⟨

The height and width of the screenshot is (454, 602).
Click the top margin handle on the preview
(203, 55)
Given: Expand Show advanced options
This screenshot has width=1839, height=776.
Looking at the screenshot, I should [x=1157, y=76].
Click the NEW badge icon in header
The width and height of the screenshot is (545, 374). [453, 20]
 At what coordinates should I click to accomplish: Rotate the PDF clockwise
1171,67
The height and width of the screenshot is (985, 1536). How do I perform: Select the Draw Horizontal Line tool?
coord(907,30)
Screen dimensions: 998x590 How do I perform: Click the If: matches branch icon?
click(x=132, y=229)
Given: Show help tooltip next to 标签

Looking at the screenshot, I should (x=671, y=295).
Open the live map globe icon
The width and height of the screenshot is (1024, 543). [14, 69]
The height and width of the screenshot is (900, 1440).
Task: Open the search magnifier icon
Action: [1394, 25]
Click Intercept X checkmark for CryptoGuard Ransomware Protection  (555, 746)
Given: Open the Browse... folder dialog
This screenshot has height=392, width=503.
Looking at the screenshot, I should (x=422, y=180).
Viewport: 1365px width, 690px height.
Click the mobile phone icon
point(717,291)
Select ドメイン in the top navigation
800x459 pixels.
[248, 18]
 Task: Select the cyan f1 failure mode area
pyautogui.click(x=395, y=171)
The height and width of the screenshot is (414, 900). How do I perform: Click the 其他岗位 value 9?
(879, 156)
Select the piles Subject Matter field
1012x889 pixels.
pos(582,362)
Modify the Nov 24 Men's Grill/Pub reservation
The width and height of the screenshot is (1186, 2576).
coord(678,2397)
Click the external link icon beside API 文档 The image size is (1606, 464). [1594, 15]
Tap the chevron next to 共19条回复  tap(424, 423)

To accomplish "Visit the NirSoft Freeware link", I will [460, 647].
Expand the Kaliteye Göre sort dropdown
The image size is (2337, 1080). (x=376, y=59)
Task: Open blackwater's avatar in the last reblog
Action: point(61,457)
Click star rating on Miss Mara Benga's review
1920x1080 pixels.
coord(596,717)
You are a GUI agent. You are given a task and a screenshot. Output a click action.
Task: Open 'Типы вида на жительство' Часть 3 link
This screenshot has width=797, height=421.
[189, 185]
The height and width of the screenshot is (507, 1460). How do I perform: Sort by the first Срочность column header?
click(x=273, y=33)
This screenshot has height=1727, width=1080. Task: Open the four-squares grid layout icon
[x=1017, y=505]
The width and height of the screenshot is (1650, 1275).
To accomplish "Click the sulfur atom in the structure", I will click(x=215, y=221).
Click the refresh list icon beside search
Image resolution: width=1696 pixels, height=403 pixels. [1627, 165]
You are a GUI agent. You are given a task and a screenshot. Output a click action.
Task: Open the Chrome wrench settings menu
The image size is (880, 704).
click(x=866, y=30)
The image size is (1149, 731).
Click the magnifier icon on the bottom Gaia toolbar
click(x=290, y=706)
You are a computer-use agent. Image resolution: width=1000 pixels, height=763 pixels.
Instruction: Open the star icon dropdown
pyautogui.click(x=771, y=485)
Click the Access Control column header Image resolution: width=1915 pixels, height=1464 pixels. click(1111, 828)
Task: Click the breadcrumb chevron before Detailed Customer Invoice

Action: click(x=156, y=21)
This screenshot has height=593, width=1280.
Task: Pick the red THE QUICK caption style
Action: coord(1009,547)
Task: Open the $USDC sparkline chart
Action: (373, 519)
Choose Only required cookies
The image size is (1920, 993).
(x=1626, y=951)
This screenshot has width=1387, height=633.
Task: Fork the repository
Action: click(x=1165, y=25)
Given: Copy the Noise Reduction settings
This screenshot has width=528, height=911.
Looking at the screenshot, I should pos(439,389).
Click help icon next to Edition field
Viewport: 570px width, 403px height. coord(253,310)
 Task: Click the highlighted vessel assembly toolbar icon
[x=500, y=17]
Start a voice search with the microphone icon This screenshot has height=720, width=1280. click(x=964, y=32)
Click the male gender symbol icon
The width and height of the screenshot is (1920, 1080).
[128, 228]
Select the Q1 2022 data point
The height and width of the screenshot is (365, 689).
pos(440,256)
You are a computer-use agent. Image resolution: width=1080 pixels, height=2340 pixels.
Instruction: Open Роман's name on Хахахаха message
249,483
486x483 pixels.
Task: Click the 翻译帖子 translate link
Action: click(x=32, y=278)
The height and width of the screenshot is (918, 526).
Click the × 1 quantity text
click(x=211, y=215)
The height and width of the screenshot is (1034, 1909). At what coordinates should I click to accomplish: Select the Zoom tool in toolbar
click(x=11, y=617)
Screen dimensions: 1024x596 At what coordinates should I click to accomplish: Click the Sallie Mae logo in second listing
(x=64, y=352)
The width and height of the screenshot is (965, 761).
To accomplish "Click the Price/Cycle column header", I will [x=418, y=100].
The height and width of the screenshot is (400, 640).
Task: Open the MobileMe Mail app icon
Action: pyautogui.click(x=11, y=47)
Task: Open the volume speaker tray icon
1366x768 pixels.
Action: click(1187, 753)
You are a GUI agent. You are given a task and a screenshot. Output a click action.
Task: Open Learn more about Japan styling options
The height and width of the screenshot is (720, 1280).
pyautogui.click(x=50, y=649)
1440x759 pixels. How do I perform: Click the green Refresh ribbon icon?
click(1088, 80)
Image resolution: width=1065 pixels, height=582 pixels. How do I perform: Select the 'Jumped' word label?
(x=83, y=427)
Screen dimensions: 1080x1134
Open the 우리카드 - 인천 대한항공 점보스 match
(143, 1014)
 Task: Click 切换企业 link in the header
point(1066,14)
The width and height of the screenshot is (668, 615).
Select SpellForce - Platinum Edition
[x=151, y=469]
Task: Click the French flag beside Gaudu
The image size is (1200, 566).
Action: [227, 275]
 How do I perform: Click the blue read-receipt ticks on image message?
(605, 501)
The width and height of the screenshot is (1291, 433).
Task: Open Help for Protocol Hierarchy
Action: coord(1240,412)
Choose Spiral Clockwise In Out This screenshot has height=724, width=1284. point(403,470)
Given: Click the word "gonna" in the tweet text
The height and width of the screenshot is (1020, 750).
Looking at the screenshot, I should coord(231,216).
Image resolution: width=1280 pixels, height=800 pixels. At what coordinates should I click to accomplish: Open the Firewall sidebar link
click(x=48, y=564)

⟩

Find the lines above that contain the word "computer" and copy each one.

You are a computer-use agent. Image resolution: width=1000 pixels, height=763 pixels.
You are a computer-use agent. Image resolution: width=1080 pixels, height=2340 pixels.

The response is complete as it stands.